Il existe trois catégories d’accueil : les foyers d’hébergement, non médicalisés, sont proposés aux adultes handicapés ayant une activité professionnelle (en milieu ordinaire ou protégé). L’organisation de ces foyers est assez variée, laissant plus ou moins de place à l’autonomie sociale. Il peut s’agir d’un hébergement collectif, où chaque personne a sa chambre, ou d’un foyer « éclaté », dans lequel les locataires ont leur propre studio. Dans tous les cas, des travailleurs sociaux assurent un encadrement éducatif et social.

Les foyers de vie (ils sont également appelés foyers occupationnels ou services d’activités de jour et d’hébergement) conviennent aux personnes qui ne sont pas aptes à travailler (même en milieu protégé), mais qui disposent d’une certaine autonomie quotidienne leur permettant de participer à des activités ludiques et éducatives.

Les foyers d’accueil médicalisés (Fam) et les maisons d’accueil spécialisées (Mas) s’occupent des personnes lourdement handicapées ayant besoin d’une tierce personne pour les actes de la vie quotidienne et de soins constants. En théorie, les personnes les plus dépendantes sont orientées vers les Mas.

Prise en charge des frais

Dans les Mas, les frais de journée sont payés par l’assurance-maladie, sauf une somme de 18 euros par jour (qui peut être prise en charge au titre de la Cmu complémentaire ou par la mutuelle), laissée à la charge du résidant.

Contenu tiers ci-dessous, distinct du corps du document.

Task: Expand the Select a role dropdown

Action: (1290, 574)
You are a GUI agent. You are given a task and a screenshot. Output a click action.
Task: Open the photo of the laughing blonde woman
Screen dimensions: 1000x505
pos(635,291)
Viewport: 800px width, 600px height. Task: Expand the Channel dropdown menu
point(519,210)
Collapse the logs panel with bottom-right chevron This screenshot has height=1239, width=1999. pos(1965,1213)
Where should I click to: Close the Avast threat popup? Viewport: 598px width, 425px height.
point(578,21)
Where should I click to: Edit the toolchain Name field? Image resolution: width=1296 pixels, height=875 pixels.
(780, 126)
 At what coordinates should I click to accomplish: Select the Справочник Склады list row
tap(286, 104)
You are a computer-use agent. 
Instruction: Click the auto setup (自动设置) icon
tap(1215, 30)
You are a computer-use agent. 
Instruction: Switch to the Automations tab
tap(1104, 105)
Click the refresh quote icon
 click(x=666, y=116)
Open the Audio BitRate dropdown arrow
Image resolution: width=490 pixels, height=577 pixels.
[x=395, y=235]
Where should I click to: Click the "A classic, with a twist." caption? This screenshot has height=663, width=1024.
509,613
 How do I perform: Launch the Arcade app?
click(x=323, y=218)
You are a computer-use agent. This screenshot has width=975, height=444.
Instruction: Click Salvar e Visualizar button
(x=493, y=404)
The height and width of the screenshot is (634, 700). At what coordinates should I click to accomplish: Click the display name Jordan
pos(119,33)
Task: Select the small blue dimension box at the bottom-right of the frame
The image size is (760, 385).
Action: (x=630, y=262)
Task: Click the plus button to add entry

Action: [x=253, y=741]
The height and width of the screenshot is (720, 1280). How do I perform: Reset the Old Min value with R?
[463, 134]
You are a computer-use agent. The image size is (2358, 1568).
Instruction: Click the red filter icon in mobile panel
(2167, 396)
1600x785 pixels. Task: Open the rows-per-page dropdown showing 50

Dans les autres foyers, le pensionnaire doit payer une part des frais d’accueil, calculée en fonction de ses ressources, mais plafonnée pour qu’il puisse conserver au moins :
▶ 10 % de ses ressources s’il est sans activité professionnelle, à condition que ce montant ne soit pas inférieur à 30 % de l’allocation aux adultes handicapés (Aah), soit 232,98 € ;
▶ le tiers de ses « ressources garanties » s’il travaille et 10 % de ses autres ressources, sans que ce montant puisse être inférieur à 50 % de l’Aah, soit 388,30 €.
Le surplus de ces frais est pris en charge par l’aide sociale du département.

Hébergement temporaire

Il est possible d’accueillir une personne handicapée de manière temporaire (90 jours par an au maximum) dans différentes structures (Fam, foyer de vie…). Cet accueil peut permettre de faire face à des situations d’urgence, d’organiser des périodes de transition ou de laisser « souffler » les proches. Le tarif est de 18  euros par jour (12  euros pour un accueil de jour).

Toute demande d’hébergement doit être déposée à la Maison départementale des personnes handicapées (Mdph), au sein de laquelle siège la commission des droits et de l’autonomie des personnes handicapées (Cdaph), qui décide des admissions.